2. Introdurre il diritto a giorni di riposo fissi in caso di lavoro part-time. Ad esempio: per un tasso di occupazione del 60%, un massimo di quattro giorni di lavorativi a settimana, con un giorno libero fisso.
3. Introdurre il diritto alla formazione continua in azienda, indipendentemente dal grado di occupazione e dal genere.
4. Incoraggiare il modello di job-sharing e top-sharing tramite campagne informative e permettere alle persone interessate di condividere un posto di lavoro, a prescindere dal loro livello gerarchico e dalle loro responsabilità.
5. Stabilire la durata massima dell’orario settimanale in proporzione al grado di occupazione.
6. Per le persone che lavorano a tempo parziale, calcolare il massimo di ore supplementari settimanali in proporzione all’orario effettivo.
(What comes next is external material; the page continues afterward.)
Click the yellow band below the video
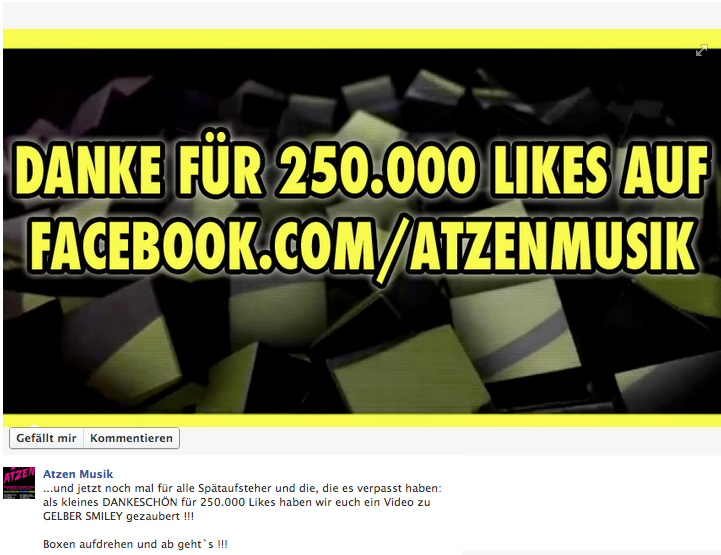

Ciò significa che il massimo di ore supplementari dev’essere ridotto in base al tasso di occupazione.
7. Ridurre l’orario massimo giornaliero e serale a 10 ore per chi deve essere fisicamente presente sul posto di lavoro.
Spesso lavorare a tempo parziale sembra essere la soluzione migliore per preservare la salute quando le condizioni di lavoro non sono buone. Ecco due rivendicazioni che riguardano gli orari di lavoro:
8. Ridurre in modo significativo per tutti l’orario settimanale massimo previsto dal contratto.
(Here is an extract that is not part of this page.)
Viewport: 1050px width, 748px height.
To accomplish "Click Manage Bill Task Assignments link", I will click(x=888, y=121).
9. Ridurre la durata legale di lavoro in tutti i settori senza perdita di guadagno, per prevenire il burnout e migliorare la conciliazione tra vita professionale, familiare e privata, e promuovere la parità di genere.
Lavorare a tempo parziale impatta indubbiamente sulla previdenza per la vecchiaia. Per questo si affrontano punti specifici di questa tematica con quattro rivendicazioni:
10. Raggruppare automaticamente le diverse attività lavorative in un’unica cassa pensione e obbligare i datori di lavoro ad assicurare l’intero importo (per prevenire il trattamento sfavorevole dovuto alla pluri-occupazione).
11. Ridurre la deduzione di coordinamento a condizione che il rapporto costi-benefici per gli assicurati sia adeguato.
12. Introdurre nella LPP (Legge federale sulla previdenza professionale per la vecchiaia, i superstiti e l’invalidità) un meccanismo per compensare la perdita di guadagno delle persone che riducono il proprio grado di occupazione per prendersi cura dei familiari (compiti di assistenza ed educativi). La Confederazione potrebbe, ad esempio, garantire un reddito minimo fittizio per chi, a causa del carico di cura o di educazione, deve ridurre il proprio orario di lavoro non raggiungendo più la soglia minima.
13. Diffondere informazioni riguardo le conseguenze del lavoro a tempo parziale sulla previdenza per la vecchiaia.
Le grandi differenze salariali tra donne e uomini, specifiche per ogni settore, sono un fattore centrale della distribuzione iniqua del lavoro retribuito tra i sessi. Contrastare questo fenomeno passa attraverso la rivalutazione dei salari più bassi e la lotta continua contro i pregiudizi di genere:
14. Combattere la discriminazione salariale attraverso la revisione della Legge sulla parità dei sessi, introducendo l’obbligo di analisi più ampie, di controlli e di sanzioni.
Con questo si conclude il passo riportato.